Kessler trébuche sur quelque chose et envoie des cailloux rebondir et rouler. Je me retourne pour lui faire signe de ne pas faire de bruit, et il se renfrogne et me retourne mon geste : une paire de professionnels du maintien de l’ordre, complètement débraillés, engagés dans un duel de hiérarchie, un spectacle idiot et sombre.
Je flaire l’atmosphère. Pareil, tout est pareil qu’avant, mais sans l’être ; l’impression est différente. L’air a été dérangé, je ne sais comment. Les mêmes ténèbres, avec des ombres nouvelles.
Nous traversons la petite chaufferie et braquons nos lampes sur les trois portes : dames, réserve, et la porte au graffiti.
« Les corps ? souffle l’agent Kessler. Palace ?
— Une seconde », dis-je tout bas, les yeux rivés sur la porte de la réserve, qui est ouverte, ouverte à un angle d’environ vingt-cinq degrés. Elle est même coincée en position ouverte, maintenue en place par une boîte de macaronis au fromage aplatie et pliée pour faire cale. J’avance d’un pas vers cette porte, l’arme sortie. Cortez m’a très clairement fait part de ses intentions : rester dans cette pièce pendant six mois après le grand boum, puis sortir voir à quoi ressemble le monde extérieur. Et pourtant, voici la porte, volontairement ouverte. La question est pourquoi, la question est toujours pourquoi.
« Cortez ? »
Je laisse ma voix voyager vers la porte. Je m’en approche encore d’un pas.
« Eh, Cortez ? »
Kessler articule quelque chose en silence dans le noir. Je m’approche encore un peu, plisse les yeux, et il tient sa lampe en l’air pour répéter, en articulant exagérément : « On s’en tape. »
Bien. Il a raison. On s’en tape, de l’autre. J’éclaire la porte marquée dames, envoie un signe de tête à Kessler, qui me répond de même et entre. Je jette un nouveau regard vers la réserve, assailli par de sombres vagues d’angoisse, puis j’emboîte le pas à Kessler.
« Putain, lâche-t-il, tout haut cette fois. Putain de Dieu. »

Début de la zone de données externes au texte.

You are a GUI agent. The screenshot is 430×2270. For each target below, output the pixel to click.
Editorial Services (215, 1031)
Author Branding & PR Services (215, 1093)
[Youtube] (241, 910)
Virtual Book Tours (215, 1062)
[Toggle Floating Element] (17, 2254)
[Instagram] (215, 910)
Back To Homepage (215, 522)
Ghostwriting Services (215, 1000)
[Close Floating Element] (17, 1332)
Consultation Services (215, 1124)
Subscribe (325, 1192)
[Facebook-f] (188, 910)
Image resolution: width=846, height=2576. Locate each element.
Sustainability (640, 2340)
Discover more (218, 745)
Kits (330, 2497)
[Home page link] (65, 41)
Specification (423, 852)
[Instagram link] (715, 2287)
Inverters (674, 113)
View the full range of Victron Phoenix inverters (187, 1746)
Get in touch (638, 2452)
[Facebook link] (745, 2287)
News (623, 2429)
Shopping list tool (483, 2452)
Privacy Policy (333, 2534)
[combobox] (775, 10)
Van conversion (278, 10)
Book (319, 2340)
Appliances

Je le dépasse pour entrer dans le sinistre musée de cire. Je respire lentement, en tâchant de ne pas me laisser atteindre par l’air pourrissant ni par les corps semblables à des mannequins de vitrine, avachis les uns contre les autres comme des bougies en train de fondre. Valentine et Tick main dans la main, Delighted avec sa cape à paillettes. Sailor/Alice, les jambes croisées avec élégance. Tous, le regard voilé, les joues figées et livides, la bouche ouverte comme s’ils voulaient boire encore. Jordan se déplace dans la pièce comme je l’ai fait avant lui, découvrant ce spectacle atroce par fragments morcelés, marmonnant « mon Dieu » et secouant la tête avec gêne. Un stagiaire de services techniques. Un gosse.
Mais il se ressaisit – vite, plus vite que moi. Il commence à identifier les corps à mesure qu’il les trouve, en déclinant les noms de code que je connais déjà – Delighted, Tick, Valentine et Sailor sous la table – et en ajoutant d’autres que je n’avais pas encore entendus.

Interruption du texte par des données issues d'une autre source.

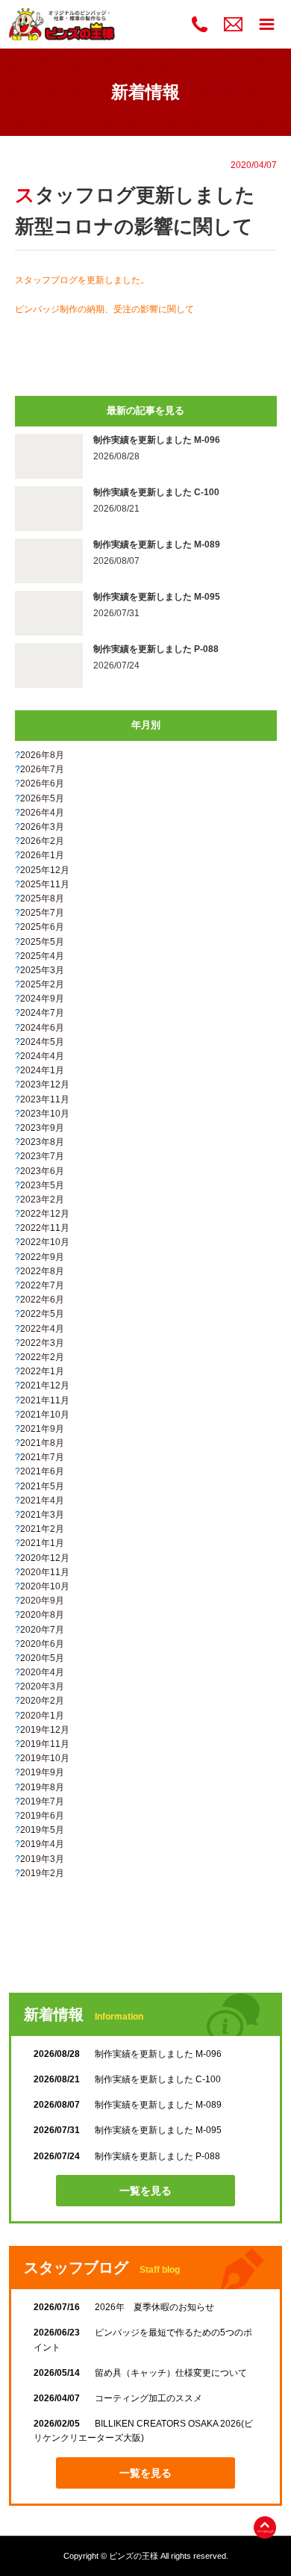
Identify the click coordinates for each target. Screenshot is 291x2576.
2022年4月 (42, 1328)
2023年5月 (42, 1185)
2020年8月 (42, 1615)
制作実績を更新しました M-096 (128, 2054)
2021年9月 (42, 1429)
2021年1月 (42, 1543)
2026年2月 (42, 841)
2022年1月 (42, 1371)
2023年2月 (42, 1199)
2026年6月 (42, 783)
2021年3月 (42, 1514)
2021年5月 (42, 1486)
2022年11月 (44, 1228)
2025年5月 (42, 942)
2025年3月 (42, 970)
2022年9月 (42, 1257)
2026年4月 (42, 812)
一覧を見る (145, 2191)
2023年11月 (44, 1099)
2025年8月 (42, 898)
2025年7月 (42, 912)
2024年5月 (42, 1042)
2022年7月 (42, 1285)
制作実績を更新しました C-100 (127, 2079)
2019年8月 (42, 1787)
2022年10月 (44, 1242)
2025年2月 (42, 984)
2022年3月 (42, 1343)
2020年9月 (42, 1600)
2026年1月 (42, 855)
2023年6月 (42, 1171)
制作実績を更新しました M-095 (128, 2130)
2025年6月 (42, 927)
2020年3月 (42, 1686)
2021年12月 (44, 1385)
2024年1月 (42, 1070)
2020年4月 (42, 1672)
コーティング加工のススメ (118, 2398)
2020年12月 (44, 1558)
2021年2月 (42, 1529)
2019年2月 (42, 1873)
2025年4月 (42, 956)
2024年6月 (42, 1027)
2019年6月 (42, 1815)
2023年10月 (44, 1113)
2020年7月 (42, 1629)
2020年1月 (42, 1715)
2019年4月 (42, 1844)
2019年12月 (44, 1730)
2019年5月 (42, 1830)
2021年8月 (42, 1443)
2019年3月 (42, 1859)
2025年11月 (44, 884)
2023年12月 (44, 1084)
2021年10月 (44, 1414)
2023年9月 (42, 1128)
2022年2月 (42, 1357)
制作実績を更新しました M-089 (128, 2104)
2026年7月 (42, 769)
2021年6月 (42, 1471)
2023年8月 (42, 1142)
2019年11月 (44, 1744)
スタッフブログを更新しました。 (82, 280)
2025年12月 (44, 870)
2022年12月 (44, 1213)
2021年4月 (42, 1500)
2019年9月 (42, 1772)
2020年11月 (44, 1572)
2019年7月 (42, 1801)
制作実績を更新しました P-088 (127, 2156)
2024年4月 (42, 1056)
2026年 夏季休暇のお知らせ (124, 2307)
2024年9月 (42, 998)
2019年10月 (44, 1758)
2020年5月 (42, 1658)
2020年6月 (42, 1644)
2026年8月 (42, 755)
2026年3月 (42, 827)
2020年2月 (42, 1700)
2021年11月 (44, 1400)
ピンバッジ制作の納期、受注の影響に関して (104, 309)
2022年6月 (42, 1299)
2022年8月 (42, 1271)
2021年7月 (42, 1457)
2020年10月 (44, 1586)
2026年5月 (42, 798)
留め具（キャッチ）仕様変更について (140, 2373)
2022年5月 (42, 1314)
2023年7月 (42, 1156)
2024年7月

« Elle, c’est Athena, dit-il de la fille aux joues rondes qui tourne à moitié le dos à Delighted. Assistante vétérinaire. De Buffalo. Delighted s’appelle Seymour Williams, au fait. Auxiliaire juridique à Evanston. Son père était proprio d’une boutique de fringues. » Le blond baraqué avec la balafre est Kingfisher. Les autres femmes sont Atlantis, Permanent et Firefly. Le gros bonhomme est Little Man, comme je m’en doutais. « Pas d’Astronaut, conclut Kessler.
— Il est là-bas dans le fond. »
J’avance dans le noir pour le trouver, et c’est sur Cortez que je tombe. Il gît à moitié retourné, le corps en partie dissimulé par la porte ouverte, le bras droit curieusement replié sur le torse, comme si on l’avait fait rouler jusque-là et jeté comme un vieux tapis.

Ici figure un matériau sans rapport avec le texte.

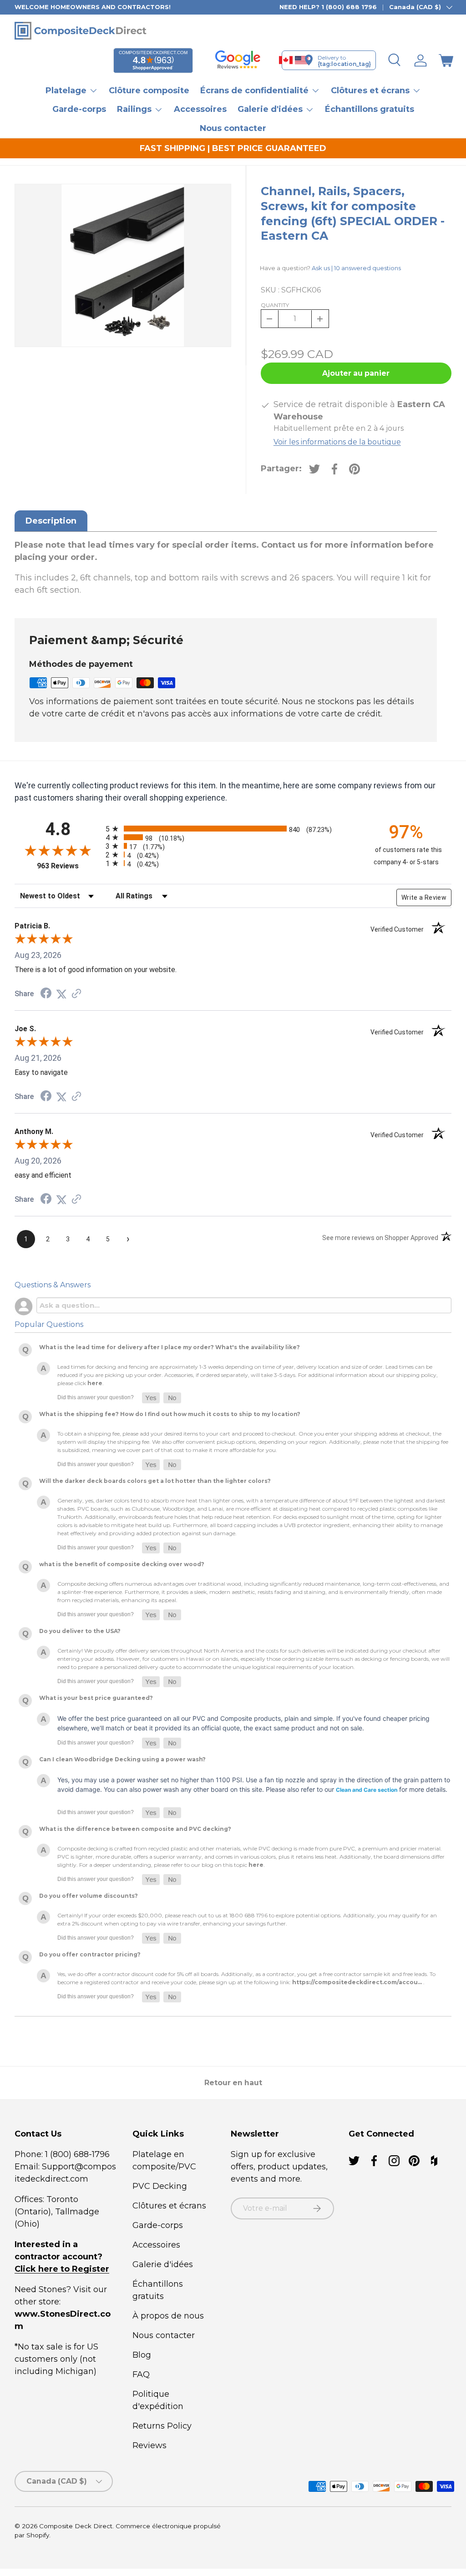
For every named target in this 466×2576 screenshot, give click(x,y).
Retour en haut (233, 2082)
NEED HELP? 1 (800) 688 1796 (328, 6)
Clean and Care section (366, 1789)
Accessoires (200, 109)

Et sa tête… Je l’éclaire avec la lampe : touché en pleine face.
« Palace ? »
Je me ressaisis tandis que les conclusions se précipitent dans ma tête, en succession rapide, comme des clés tournant dans une série de serrures : Cortez a été tué récemment, au cours des dernières vingt-quatre heures, c’est la première idée qui me vienne, donc il s’agit d’un nouvel homicide, donc le tueur est encore en vie – et puisque Cortez a obstrué l’escalier derrière lui, le tueur est ici avec nous, le tueur est tout proche.